Energy Procedia. Volume 56, 2014, Pages 195–200.
Takashi Hasegawaa, b, Nobuyoshi Nomurab, Takehiko Moriyac, Hitoshi Nishikawaa, Syuhei Yamaguchia, Hisanori Kishidaa
a Development Center, Environment, Energy and Plant Headquarters, Hitachi Zosen Corporation, Maizuru, Kyoto 625-8501, Japan.
b Laboratory of Polymer Chemistry, Graduate School of Bioagricultural Sciences, E1-1(300), Nagoya University, Nagoya 464-8601, Japan.
c Sales department, Sales planning group, Tohoku Ryokka Kankyohozen Corporation, Miyagi 980-0014, Japan.

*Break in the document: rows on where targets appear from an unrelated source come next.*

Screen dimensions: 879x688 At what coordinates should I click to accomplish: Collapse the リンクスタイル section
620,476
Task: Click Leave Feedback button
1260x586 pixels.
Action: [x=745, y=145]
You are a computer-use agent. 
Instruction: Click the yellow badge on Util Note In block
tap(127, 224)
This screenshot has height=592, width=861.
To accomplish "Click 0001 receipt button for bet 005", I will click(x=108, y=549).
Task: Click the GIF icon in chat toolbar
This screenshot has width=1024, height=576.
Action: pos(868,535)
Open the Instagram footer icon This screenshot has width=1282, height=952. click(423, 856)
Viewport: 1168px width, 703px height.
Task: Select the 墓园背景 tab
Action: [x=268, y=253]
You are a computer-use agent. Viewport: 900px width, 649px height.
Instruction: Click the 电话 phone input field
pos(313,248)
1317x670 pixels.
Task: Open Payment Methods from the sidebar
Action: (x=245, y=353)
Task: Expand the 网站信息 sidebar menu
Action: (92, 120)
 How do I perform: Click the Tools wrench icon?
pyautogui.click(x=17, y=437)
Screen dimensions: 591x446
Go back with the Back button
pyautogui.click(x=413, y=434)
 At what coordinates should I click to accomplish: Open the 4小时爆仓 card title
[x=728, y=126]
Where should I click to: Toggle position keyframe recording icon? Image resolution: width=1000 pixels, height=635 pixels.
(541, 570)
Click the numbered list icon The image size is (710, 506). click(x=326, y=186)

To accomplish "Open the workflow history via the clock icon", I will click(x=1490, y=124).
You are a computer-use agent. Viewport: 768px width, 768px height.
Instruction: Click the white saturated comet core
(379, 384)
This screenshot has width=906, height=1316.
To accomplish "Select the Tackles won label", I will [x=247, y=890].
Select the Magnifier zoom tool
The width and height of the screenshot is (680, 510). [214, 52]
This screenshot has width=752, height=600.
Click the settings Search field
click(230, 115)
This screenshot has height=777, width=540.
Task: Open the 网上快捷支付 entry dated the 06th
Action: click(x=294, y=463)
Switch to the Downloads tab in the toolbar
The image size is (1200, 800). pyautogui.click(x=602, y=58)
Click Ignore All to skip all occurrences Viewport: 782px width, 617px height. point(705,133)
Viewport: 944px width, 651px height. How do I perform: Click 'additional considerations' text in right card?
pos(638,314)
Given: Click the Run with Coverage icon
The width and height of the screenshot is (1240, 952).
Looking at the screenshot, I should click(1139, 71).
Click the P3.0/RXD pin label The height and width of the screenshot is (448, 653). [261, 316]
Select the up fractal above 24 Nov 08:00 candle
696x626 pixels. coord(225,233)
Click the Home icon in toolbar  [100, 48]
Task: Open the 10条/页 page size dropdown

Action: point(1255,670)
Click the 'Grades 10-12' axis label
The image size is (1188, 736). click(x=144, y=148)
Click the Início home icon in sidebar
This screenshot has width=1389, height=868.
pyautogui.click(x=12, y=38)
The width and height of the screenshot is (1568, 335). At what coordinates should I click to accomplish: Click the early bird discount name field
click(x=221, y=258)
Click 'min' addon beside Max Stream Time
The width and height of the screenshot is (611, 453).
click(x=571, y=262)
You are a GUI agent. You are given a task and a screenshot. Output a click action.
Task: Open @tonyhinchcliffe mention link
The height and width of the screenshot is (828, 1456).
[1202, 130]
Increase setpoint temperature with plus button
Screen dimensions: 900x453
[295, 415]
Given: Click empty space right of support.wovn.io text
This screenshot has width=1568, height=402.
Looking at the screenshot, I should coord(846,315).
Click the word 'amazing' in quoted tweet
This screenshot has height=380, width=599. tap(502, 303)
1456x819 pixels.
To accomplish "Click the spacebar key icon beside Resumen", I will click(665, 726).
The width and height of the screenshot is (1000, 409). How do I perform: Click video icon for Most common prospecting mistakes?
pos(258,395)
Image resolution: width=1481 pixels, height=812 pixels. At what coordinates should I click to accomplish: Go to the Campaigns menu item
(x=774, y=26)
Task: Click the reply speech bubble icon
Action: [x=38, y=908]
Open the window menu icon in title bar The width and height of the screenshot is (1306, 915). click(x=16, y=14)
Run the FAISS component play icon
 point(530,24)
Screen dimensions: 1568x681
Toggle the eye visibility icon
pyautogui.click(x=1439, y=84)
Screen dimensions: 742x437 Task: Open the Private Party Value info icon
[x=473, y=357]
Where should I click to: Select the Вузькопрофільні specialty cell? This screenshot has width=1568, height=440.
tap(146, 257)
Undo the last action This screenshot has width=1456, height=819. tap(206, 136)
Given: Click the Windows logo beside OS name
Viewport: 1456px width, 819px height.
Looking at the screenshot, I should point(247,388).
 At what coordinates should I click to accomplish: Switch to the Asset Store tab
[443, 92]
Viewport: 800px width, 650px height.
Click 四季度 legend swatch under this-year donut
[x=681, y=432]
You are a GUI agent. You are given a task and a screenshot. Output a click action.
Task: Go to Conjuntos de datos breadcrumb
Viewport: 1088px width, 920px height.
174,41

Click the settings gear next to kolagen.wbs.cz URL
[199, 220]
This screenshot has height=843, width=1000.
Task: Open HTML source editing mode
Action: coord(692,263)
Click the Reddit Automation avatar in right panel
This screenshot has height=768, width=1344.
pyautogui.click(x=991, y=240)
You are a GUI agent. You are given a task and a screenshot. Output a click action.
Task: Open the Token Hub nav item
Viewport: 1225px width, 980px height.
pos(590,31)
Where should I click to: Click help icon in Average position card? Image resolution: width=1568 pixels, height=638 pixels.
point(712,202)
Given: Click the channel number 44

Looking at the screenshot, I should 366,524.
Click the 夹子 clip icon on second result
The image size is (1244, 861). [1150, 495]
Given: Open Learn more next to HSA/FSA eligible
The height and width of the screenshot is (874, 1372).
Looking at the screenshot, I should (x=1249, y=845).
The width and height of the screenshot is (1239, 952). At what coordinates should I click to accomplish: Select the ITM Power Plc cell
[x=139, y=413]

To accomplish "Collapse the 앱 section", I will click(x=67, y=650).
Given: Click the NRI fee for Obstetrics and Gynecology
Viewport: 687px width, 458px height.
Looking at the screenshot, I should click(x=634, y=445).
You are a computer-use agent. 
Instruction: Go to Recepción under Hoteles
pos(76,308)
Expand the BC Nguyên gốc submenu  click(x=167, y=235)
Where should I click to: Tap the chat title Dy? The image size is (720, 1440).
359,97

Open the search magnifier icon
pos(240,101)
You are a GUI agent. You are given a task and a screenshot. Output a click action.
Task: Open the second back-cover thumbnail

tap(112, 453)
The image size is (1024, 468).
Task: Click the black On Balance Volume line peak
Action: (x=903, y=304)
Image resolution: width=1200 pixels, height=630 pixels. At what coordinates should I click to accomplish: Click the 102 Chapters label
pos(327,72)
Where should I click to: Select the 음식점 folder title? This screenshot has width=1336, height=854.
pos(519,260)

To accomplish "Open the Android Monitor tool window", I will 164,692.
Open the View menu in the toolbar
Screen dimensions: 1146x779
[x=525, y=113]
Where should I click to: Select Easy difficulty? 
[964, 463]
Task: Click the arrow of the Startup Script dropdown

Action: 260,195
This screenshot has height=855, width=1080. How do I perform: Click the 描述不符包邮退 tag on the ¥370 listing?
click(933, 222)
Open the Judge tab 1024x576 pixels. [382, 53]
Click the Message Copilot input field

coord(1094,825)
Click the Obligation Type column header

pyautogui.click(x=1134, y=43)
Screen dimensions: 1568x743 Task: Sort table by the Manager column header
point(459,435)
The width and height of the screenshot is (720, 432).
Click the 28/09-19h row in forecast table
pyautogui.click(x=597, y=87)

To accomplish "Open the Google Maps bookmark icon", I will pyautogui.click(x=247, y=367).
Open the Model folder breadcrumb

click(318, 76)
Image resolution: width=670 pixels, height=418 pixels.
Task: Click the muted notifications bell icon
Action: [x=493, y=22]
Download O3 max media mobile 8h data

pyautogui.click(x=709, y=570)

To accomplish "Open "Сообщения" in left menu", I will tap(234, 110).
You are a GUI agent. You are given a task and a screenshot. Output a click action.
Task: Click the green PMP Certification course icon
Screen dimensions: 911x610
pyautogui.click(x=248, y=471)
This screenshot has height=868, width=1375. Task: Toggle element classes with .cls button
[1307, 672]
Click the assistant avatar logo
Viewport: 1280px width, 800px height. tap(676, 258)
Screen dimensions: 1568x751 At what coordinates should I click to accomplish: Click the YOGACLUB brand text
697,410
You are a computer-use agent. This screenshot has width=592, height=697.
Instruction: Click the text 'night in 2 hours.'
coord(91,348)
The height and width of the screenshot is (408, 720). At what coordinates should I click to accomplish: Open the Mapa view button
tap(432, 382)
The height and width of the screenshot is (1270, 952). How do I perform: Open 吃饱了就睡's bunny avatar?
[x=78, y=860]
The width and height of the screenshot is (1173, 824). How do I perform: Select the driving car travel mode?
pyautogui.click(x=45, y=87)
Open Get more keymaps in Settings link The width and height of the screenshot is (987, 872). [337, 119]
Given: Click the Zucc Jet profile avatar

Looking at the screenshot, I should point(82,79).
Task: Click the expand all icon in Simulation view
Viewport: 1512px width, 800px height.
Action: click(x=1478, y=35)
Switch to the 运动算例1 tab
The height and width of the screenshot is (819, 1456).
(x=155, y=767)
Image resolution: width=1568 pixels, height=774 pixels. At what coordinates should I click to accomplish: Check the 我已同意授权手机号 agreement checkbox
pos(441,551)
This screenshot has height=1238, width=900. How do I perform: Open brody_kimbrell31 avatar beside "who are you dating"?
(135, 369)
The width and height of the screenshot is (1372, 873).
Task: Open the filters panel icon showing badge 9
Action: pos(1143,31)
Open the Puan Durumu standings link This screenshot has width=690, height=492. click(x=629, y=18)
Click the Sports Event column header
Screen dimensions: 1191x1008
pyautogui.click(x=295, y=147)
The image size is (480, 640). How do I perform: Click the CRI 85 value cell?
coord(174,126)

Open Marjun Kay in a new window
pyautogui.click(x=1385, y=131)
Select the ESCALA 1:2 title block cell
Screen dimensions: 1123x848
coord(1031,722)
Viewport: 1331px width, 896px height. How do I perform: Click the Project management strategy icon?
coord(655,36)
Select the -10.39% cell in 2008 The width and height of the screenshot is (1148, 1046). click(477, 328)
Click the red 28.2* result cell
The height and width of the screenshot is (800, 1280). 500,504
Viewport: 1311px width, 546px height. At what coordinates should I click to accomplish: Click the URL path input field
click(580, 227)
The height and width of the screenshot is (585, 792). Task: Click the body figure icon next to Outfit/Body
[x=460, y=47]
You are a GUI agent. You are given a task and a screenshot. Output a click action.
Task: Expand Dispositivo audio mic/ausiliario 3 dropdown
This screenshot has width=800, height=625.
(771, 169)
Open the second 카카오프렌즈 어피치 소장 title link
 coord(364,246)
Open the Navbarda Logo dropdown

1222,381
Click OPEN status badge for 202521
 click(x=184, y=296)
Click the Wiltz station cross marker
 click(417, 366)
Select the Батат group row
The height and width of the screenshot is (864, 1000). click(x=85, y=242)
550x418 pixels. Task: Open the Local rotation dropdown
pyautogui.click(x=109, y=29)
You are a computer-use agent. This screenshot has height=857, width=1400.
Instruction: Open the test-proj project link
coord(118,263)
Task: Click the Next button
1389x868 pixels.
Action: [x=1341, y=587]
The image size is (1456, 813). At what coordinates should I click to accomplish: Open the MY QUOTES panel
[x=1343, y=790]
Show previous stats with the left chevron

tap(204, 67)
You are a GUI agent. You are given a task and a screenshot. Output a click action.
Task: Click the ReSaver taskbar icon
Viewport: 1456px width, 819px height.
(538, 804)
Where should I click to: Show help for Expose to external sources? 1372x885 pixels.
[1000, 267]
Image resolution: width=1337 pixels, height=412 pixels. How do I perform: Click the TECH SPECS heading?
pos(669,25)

To reduce CO2 emission, the utilization of biodiesel fuel (BDF) has expanded worldwide last decade. Accordingly, more and more glycerol that is a by-product of the BDF production process is discharged, and an effective conversion of glycerol into valuable substances has been desired. In this article, we describe a study of conversion from glycerol into racemic lactide which is to be a monomer of stereoblock poly(lactic acid) (sb-PLA) by using an achiral homosalen–aluminum complex as a polymerization catalyst. This sb-PLA is semi-crystalline and has high melting point (up to 210 °C). The glycerol was first converted into racemic lactic acid by hydrothermal reaction with an alkaline catalyst under the following conditions: temperature, 300 °C; pressure, 10 MPa; reaction time, 3.5 h. The conversion of glycerol into lactic acid was 62.5%. The racemic lactic acid was then converted into the mixture of lactide isomers, followed by purification process to afford racemic lactide (rac-LA). Purity of the obtained rac-LA was more than 99%. It demonstrates that glycerol can be a good feedstock of rac-LA for the first time.